PROVIDED INFORMATION START

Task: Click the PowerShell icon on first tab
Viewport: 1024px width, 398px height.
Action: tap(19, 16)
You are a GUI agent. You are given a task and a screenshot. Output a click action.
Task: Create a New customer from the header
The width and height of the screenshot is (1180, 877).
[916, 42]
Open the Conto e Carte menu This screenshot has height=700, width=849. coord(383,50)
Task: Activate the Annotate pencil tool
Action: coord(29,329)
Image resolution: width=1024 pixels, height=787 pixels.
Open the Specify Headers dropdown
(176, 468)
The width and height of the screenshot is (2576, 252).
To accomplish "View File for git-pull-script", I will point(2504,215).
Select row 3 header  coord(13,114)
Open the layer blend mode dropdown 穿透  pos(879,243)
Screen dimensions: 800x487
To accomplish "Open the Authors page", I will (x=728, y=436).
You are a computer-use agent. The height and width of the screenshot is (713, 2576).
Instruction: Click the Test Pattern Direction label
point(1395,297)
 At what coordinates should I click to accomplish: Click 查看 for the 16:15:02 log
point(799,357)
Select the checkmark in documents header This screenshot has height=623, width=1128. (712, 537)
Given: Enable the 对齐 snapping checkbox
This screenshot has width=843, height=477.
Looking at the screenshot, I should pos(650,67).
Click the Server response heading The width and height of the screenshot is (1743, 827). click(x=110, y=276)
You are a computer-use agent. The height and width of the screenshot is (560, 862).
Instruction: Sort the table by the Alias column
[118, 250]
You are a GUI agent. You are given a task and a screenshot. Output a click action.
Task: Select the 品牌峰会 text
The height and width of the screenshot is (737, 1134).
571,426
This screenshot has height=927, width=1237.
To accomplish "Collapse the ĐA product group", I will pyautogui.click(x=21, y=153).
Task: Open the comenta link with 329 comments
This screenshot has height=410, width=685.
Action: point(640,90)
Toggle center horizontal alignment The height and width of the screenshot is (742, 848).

PROVIDED INFORMATION END

REQUIREMENT: Reproduce the entries exactly, dropping nothing.

RESPONSE:
Task: Click the PowerShell icon on first tab
Viewport: 1024px width, 398px height.
Action: tap(19, 16)
You are a GUI agent. You are given a task and a screenshot. Output a click action.
Task: Create a New customer from the header
The width and height of the screenshot is (1180, 877).
[916, 42]
Open the Conto e Carte menu This screenshot has height=700, width=849. coord(383,50)
Task: Activate the Annotate pencil tool
Action: coord(29,329)
Image resolution: width=1024 pixels, height=787 pixels.
Open the Specify Headers dropdown
(176, 468)
The width and height of the screenshot is (2576, 252).
To accomplish "View File for git-pull-script", I will point(2504,215).
Select row 3 header  coord(13,114)
Open the layer blend mode dropdown 穿透  pos(879,243)
Screen dimensions: 800x487
To accomplish "Open the Authors page", I will (x=728, y=436).
You are a computer-use agent. The height and width of the screenshot is (713, 2576).
Instruction: Click the Test Pattern Direction label
point(1395,297)
 At what coordinates should I click to accomplish: Click 查看 for the 16:15:02 log
point(799,357)
Select the checkmark in documents header This screenshot has height=623, width=1128. (712, 537)
Given: Enable the 对齐 snapping checkbox
This screenshot has width=843, height=477.
Looking at the screenshot, I should pos(650,67).
Click the Server response heading The width and height of the screenshot is (1743, 827). click(x=110, y=276)
You are a computer-use agent. The height and width of the screenshot is (560, 862).
Instruction: Sort the table by the Alias column
[118, 250]
You are a GUI agent. You are given a task and a screenshot. Output a click action.
Task: Select the 品牌峰会 text
The height and width of the screenshot is (737, 1134).
571,426
This screenshot has height=927, width=1237.
To accomplish "Collapse the ĐA product group", I will pyautogui.click(x=21, y=153).
Task: Open the comenta link with 329 comments
This screenshot has height=410, width=685.
Action: point(640,90)
Toggle center horizontal alignment The height and width of the screenshot is (742, 848).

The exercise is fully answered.